EXERCISE MATERIALS:

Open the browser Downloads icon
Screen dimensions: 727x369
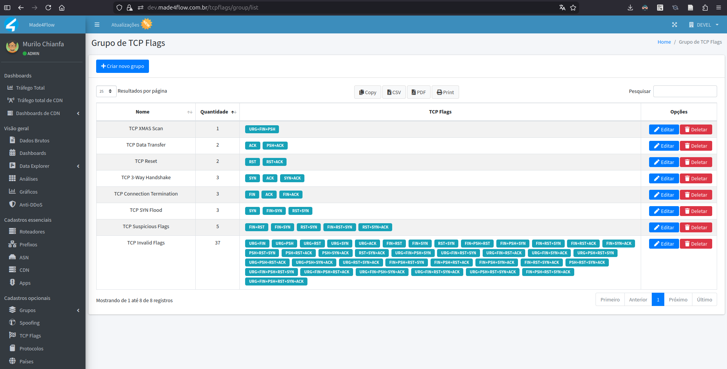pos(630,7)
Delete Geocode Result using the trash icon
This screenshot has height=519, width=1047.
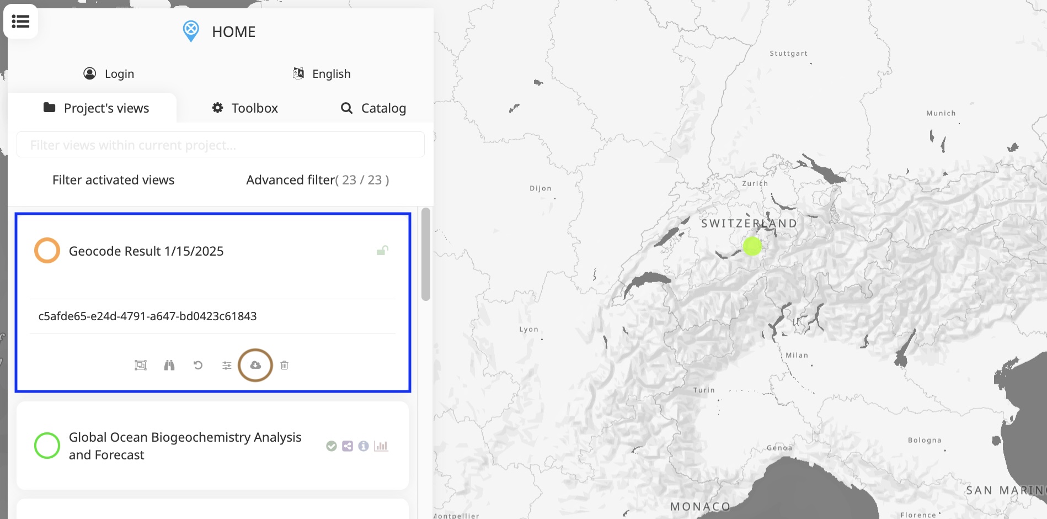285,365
* * *
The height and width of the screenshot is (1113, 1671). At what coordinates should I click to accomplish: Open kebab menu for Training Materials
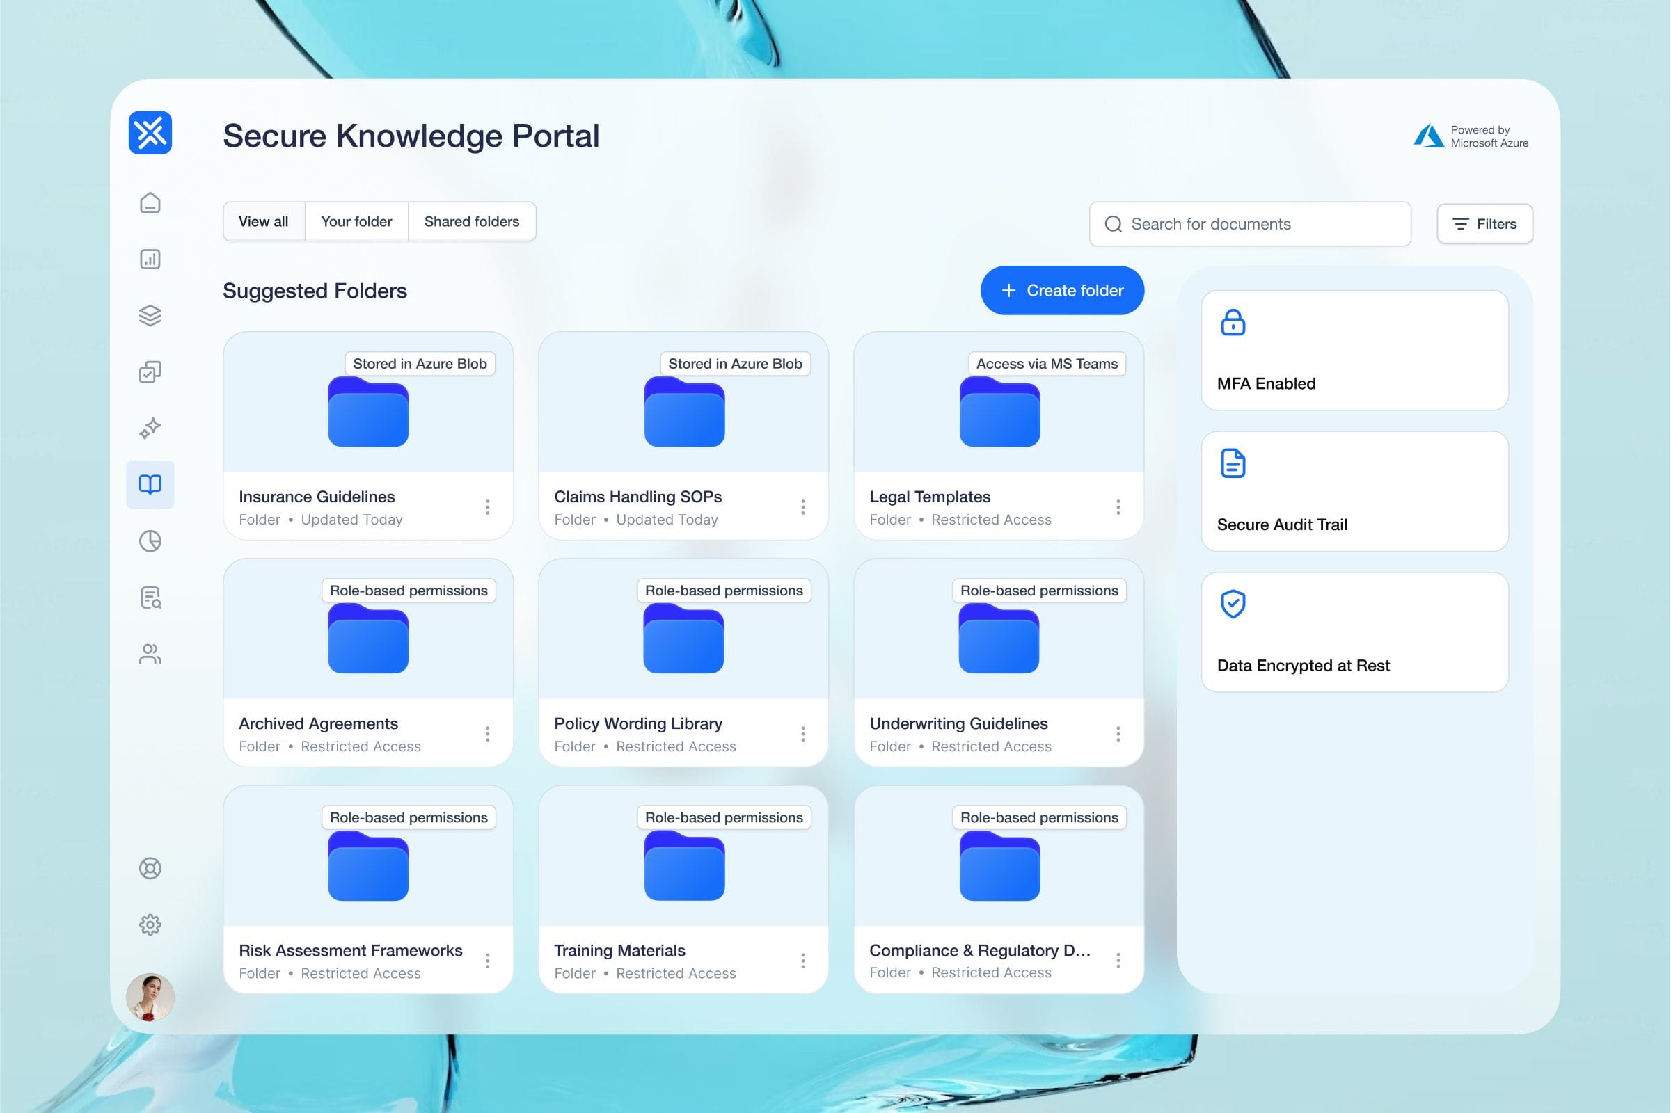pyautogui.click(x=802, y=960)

WORK TO BE COMPLETED:
Scan the data above for the string "icon" and copy each line where it appears.

WRITTEN RESPONSE:
Open the browser Downloads icon
Delete Geocode Result using the trash icon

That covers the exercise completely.